Synthesis of Bis(methoxycarbene) and Bis(alkylidene) Ligands Bridging Two Iron Centers in the Cp*Fe(L1)(L2) Series. X-ray Crystal Structure of the Iron Alkylidene [Cp*Fe(dppe)(C(H)Me)][PF₆]

Citations Over TimeTop 18% of 1996 papers

Abstract

The carbene [Cp*Fe(dppe)(C(OMe)Me)][CF3SO3] [2b, Cp* = η5-C5Me5, dppe = ethylenebis(diphenylphosphine)] was prepared in 97% yield from [Cp*Fe(CO)2(C(OMe)Me)][CF3SO3] upon photochemical displacement of the carbonyl ligands, and the iron methoxycarbene [Cp*Fe(CO)(PMe3)(C(OMe)Me)][CF3SO3] (2c) was obtained (80%) upon alkylation of the acyl derivative Cp*Fe(PMe3)(CO)(COCH3) (4). The iron−methylidene [Cp*Fe(dppe)(C(H)Me)][PF6] (6) was synthesized (95%) by treatment of Cp*Fe(dppe)(CH(OMe)Me) (5) with an aqueous solution of hexafluorophosphate acid. The ethylidene 6 is very stable in solution as in the solid state, and no decomposition reaction was observed by NMR spectroscopy at 50 °C. The X-ray crystal structure of 6 was solved and refined. The Fe−C(37) bond distance (1.787 Å) reveals the double-bond character of the metal−carbon bond. Reaction of the iron carbene complexes 2a−c and 6 with 2 equiv of potassium tert-butoxide in THF gave the corresponding vinyl derivatives 7a−d in high yield (80−90%). CV analyses of the vinyl complexes 7a−d display at 20 °C an oxidation wave at a platinum electrode with the (ipa/ipc) current ratio less than unity.

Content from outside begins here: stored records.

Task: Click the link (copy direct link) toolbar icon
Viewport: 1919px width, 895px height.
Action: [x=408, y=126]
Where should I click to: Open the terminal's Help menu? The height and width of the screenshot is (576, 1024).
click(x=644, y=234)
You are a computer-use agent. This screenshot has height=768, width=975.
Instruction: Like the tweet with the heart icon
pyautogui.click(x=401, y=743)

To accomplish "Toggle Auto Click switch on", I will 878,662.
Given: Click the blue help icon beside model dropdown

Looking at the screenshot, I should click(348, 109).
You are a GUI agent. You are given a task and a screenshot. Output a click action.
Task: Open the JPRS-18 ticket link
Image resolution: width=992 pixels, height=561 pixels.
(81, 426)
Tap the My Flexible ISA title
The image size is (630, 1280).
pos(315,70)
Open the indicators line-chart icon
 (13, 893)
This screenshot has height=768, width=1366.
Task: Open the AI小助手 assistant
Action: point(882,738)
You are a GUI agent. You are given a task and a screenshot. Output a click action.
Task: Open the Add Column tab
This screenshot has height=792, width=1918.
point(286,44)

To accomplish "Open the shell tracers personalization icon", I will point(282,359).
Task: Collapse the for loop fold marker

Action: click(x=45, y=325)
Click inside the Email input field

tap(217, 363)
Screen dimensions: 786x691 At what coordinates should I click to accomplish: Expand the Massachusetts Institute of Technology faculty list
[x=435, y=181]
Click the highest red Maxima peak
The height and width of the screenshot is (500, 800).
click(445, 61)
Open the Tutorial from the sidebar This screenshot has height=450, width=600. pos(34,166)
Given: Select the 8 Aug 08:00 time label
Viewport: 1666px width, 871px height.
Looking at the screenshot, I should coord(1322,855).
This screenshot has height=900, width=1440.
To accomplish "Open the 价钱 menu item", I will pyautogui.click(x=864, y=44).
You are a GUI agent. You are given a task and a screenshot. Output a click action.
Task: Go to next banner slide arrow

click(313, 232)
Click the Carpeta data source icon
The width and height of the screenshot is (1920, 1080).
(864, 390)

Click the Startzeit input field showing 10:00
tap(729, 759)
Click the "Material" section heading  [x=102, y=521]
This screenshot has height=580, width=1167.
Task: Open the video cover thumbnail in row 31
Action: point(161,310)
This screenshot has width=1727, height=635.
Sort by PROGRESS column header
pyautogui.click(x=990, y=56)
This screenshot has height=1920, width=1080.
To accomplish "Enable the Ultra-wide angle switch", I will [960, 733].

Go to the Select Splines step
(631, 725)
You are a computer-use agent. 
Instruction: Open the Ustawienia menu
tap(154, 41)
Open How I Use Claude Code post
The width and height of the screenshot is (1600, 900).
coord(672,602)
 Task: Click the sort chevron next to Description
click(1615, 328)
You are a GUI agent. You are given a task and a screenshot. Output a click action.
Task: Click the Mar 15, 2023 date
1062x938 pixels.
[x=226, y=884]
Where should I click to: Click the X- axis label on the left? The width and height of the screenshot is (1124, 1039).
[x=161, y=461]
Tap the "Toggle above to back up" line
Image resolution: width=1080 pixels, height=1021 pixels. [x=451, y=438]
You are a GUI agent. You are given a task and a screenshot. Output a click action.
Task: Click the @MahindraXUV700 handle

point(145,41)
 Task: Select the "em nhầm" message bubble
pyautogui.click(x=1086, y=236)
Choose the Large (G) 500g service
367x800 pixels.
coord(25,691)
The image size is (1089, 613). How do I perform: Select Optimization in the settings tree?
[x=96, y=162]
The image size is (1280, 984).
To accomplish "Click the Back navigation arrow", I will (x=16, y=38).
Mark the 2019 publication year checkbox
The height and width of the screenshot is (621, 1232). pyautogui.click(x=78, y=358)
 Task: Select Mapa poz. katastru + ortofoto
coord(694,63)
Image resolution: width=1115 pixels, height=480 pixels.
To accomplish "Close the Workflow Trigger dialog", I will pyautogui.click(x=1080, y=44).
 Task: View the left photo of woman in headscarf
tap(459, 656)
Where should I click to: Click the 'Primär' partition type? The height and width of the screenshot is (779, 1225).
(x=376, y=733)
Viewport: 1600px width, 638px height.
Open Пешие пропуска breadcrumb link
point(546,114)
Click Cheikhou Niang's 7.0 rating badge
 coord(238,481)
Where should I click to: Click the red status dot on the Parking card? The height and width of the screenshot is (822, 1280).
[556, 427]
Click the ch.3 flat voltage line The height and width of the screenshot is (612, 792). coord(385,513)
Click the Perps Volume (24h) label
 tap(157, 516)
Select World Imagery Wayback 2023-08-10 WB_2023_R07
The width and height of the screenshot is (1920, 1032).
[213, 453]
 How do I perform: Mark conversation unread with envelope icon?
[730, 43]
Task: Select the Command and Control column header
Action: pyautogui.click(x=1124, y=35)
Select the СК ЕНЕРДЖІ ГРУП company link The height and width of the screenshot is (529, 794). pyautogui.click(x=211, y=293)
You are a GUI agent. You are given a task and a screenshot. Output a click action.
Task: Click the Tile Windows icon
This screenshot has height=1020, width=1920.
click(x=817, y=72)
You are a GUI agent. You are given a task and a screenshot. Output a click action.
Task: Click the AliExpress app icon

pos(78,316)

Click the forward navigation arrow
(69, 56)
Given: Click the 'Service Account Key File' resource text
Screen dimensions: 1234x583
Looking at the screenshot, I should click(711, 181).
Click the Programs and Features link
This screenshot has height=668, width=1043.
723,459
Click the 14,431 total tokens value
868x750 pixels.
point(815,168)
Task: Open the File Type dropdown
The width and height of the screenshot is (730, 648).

CV and ESR measurements established the stability of the 17-electron vinyl radical in CH2Cl2 at −80 °C. Warming to 20 °C of the 17-electron iron(III) complexes [7a−d]•+[PF6-] in solid state allows the vinyl−vinyl coupling providing the new binuclear bis(carbene) complexes 8a−d in 60−95% yield. The complex 8a was isolated as a pure diastereoisomer, whereas 8b was a mixture of the meso 8b(RS,SR) and dl 8b(RR,SS) isomers in the 2/1 ratio. The diastereoisomers were separated by CH2Cl2 extraction which only solubilizes the dl pair.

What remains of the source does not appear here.